-- PROVIDED DATA follows --

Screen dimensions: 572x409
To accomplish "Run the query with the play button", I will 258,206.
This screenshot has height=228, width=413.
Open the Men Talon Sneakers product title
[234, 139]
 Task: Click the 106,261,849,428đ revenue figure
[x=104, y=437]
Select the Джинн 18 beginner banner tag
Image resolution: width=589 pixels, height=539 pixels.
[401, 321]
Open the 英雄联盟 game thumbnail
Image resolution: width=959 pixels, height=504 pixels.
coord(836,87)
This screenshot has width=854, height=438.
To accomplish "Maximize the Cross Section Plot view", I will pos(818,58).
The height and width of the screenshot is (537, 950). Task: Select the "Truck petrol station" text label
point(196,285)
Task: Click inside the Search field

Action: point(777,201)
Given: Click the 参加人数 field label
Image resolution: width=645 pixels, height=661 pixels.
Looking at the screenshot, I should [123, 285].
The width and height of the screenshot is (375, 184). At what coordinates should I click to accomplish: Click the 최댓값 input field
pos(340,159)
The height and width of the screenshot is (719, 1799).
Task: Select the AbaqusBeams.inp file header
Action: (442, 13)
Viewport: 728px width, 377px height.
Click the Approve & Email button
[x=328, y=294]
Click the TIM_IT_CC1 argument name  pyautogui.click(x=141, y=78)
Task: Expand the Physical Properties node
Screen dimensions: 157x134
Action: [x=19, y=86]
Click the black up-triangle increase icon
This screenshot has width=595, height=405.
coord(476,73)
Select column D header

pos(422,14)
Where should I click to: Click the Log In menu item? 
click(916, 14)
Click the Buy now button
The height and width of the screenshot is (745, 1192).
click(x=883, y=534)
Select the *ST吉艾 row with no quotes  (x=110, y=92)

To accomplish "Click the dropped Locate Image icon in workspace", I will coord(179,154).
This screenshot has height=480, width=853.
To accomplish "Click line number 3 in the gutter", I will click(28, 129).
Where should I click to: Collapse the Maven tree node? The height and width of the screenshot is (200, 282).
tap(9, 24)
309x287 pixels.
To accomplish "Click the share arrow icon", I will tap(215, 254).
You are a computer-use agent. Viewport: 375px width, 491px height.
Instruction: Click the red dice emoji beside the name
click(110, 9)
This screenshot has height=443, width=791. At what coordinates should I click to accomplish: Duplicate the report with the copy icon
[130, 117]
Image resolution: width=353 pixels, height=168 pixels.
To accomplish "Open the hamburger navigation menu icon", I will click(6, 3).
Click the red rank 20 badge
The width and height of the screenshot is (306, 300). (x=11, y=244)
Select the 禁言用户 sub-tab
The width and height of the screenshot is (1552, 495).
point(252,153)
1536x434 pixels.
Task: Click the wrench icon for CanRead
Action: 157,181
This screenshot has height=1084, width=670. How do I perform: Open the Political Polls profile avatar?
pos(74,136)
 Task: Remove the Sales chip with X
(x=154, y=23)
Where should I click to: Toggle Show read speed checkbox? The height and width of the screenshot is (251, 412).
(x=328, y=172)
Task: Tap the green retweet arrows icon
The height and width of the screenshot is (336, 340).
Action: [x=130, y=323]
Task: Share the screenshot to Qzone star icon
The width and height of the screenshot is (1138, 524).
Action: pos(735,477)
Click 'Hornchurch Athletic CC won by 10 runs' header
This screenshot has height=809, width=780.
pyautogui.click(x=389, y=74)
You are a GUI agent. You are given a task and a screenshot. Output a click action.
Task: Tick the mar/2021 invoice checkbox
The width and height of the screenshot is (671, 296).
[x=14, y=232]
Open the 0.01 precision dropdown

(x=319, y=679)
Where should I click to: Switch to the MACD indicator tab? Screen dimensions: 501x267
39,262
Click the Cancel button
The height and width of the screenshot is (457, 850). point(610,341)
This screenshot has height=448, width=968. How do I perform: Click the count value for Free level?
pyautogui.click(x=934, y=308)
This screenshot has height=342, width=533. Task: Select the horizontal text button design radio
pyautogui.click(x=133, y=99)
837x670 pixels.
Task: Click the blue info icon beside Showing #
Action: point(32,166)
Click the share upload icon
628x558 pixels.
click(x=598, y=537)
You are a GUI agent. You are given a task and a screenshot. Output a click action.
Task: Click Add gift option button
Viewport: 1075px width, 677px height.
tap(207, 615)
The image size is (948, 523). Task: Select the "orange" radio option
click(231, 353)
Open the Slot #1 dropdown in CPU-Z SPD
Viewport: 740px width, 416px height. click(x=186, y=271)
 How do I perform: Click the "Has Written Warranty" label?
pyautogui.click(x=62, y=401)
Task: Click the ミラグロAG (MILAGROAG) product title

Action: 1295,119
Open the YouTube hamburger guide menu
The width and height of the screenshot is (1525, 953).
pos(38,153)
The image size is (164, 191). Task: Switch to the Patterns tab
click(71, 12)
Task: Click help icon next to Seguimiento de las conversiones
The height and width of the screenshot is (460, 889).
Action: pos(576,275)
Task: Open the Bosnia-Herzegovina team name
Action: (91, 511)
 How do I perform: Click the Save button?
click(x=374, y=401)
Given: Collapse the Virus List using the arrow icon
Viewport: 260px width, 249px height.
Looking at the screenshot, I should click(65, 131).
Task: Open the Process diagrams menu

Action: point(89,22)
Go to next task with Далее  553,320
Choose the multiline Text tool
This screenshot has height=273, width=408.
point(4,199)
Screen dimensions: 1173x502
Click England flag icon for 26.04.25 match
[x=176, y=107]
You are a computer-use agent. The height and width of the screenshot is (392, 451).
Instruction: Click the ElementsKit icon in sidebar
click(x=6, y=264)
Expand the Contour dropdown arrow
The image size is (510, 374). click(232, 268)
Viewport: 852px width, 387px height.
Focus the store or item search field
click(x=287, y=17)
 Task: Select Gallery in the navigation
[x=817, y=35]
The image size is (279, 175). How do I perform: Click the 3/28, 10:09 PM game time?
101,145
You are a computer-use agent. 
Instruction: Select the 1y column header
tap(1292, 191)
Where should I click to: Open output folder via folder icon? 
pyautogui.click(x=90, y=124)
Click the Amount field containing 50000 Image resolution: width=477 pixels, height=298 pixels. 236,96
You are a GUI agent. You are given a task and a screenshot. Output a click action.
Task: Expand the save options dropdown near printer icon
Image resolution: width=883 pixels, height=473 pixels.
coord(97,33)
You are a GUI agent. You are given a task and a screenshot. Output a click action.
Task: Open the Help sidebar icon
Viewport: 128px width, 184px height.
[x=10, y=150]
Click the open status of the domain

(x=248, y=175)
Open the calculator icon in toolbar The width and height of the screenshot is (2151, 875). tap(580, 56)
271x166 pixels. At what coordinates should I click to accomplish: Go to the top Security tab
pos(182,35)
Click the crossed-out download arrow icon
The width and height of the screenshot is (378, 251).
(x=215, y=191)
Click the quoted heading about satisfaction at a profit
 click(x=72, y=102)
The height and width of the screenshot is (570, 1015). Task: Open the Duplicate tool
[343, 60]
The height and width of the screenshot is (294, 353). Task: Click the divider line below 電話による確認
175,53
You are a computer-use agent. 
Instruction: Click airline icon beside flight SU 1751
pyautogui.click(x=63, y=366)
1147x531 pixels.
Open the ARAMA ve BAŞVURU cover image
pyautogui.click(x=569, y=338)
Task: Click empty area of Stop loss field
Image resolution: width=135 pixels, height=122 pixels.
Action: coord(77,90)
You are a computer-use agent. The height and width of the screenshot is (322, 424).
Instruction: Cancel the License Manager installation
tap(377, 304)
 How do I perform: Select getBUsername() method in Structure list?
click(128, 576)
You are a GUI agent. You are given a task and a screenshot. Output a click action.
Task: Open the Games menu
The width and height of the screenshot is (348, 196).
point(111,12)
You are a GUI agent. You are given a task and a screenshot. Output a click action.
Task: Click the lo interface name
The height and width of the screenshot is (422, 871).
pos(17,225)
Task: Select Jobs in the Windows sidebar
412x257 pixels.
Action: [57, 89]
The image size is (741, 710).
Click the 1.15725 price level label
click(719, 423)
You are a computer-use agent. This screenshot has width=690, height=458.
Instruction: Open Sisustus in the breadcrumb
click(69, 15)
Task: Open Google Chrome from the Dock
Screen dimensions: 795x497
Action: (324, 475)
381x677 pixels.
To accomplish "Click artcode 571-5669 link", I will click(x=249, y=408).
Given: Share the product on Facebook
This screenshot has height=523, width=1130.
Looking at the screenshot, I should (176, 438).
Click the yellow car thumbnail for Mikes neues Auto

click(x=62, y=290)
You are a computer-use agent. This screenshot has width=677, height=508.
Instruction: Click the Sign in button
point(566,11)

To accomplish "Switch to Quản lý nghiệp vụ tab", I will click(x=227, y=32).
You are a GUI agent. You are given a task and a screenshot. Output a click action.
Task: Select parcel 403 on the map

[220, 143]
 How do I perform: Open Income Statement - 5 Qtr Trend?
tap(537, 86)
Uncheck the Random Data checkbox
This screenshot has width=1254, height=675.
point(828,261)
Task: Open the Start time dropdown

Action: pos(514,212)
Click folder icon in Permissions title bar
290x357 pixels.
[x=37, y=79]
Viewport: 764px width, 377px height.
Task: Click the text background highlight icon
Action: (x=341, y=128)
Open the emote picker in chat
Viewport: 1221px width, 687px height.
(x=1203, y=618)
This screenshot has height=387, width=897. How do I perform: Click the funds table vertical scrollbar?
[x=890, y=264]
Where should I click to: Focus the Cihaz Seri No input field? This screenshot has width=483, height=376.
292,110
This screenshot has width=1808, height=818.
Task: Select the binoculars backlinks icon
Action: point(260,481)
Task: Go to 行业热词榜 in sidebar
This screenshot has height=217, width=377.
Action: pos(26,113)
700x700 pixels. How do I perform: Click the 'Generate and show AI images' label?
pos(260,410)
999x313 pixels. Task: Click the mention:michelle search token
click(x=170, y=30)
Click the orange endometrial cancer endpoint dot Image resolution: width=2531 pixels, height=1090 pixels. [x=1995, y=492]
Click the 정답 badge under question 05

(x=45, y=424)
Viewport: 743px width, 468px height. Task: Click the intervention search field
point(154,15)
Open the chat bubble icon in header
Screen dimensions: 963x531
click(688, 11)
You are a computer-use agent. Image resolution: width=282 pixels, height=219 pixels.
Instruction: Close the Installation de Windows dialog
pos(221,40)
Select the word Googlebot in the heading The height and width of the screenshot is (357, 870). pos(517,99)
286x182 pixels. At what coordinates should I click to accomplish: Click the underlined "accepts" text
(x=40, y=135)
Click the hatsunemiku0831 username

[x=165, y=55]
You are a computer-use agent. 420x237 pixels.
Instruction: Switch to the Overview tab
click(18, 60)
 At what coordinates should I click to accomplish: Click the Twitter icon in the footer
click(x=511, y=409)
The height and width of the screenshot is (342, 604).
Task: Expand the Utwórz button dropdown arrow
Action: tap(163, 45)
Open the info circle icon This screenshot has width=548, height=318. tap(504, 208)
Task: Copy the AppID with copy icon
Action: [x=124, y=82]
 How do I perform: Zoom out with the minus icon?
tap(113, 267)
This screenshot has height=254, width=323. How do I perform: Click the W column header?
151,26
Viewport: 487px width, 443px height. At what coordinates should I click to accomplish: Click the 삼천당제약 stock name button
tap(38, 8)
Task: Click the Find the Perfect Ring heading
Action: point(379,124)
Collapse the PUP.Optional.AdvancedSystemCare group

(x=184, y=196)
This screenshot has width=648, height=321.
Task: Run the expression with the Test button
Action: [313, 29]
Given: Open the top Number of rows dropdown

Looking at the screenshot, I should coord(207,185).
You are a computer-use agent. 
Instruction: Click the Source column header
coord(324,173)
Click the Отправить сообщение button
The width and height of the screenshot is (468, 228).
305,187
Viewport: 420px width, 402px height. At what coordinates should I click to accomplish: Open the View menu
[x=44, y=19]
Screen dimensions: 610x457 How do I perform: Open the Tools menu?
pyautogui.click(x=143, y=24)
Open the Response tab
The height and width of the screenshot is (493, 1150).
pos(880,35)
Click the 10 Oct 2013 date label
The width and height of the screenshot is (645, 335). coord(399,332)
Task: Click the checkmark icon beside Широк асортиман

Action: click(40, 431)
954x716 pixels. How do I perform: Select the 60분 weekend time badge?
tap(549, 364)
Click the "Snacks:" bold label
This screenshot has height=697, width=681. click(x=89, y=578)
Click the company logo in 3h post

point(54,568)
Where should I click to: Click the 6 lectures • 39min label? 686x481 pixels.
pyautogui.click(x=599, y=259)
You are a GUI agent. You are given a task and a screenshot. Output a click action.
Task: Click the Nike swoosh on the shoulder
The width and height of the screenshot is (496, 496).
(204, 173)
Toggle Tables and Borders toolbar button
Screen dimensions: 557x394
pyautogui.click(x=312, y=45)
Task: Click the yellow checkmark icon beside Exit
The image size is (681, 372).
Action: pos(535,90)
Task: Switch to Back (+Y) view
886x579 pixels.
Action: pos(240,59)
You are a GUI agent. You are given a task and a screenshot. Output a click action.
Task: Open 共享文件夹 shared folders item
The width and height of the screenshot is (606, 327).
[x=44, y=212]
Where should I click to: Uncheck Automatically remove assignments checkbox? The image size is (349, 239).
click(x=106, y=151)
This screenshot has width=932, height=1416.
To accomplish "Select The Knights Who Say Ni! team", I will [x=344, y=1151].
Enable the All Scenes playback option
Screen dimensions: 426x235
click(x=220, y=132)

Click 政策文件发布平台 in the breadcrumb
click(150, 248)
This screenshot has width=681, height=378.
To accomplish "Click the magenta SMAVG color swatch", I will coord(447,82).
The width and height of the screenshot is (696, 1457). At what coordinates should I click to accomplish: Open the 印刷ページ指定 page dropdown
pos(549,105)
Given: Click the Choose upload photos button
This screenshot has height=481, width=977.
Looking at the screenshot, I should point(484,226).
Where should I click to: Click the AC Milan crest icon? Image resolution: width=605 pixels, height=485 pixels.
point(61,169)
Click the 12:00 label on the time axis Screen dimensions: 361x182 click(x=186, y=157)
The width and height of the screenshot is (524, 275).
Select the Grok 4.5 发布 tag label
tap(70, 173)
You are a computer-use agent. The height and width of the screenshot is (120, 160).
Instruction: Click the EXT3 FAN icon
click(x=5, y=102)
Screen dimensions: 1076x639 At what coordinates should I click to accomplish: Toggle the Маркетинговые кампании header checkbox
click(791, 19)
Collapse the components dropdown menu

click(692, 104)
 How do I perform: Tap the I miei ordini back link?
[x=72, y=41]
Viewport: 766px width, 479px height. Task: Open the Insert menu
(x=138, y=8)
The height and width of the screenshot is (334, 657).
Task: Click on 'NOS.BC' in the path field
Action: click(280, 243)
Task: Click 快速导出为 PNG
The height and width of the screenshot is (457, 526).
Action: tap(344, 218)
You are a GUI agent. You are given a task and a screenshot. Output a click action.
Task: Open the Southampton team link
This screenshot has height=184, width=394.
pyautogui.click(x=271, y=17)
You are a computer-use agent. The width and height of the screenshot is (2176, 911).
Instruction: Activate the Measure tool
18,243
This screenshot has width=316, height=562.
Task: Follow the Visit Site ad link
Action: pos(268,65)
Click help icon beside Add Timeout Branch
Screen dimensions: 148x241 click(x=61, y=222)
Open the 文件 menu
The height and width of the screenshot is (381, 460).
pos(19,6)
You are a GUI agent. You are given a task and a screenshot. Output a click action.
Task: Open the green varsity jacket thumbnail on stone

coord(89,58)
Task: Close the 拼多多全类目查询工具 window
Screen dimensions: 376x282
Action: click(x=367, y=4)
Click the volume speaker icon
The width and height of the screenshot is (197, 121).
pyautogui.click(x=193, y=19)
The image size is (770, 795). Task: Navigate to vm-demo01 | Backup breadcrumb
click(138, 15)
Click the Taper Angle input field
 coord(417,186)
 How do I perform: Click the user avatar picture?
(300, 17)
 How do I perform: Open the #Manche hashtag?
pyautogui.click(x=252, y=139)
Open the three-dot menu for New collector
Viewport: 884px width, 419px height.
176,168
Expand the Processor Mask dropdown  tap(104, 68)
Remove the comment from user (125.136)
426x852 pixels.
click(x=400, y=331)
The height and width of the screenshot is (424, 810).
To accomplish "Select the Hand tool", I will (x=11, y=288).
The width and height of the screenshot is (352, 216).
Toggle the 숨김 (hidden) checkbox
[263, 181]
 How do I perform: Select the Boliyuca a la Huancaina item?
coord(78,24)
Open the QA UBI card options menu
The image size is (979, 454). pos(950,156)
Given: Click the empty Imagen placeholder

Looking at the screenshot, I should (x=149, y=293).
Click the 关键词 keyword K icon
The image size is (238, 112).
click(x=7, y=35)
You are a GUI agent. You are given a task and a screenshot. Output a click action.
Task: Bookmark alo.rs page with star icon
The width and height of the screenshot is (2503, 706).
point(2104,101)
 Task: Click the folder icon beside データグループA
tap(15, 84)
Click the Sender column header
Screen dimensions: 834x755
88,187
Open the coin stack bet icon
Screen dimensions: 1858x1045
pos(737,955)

-- PROVIDED DATA concluded --

WORK INSTRUCTIONS | Locate the lines above that contain "Choose" and copy them.

OUTPUT FOR THIS EXERCISE |
Choose the multiline Text tool
Given: Click the Choose upload photos button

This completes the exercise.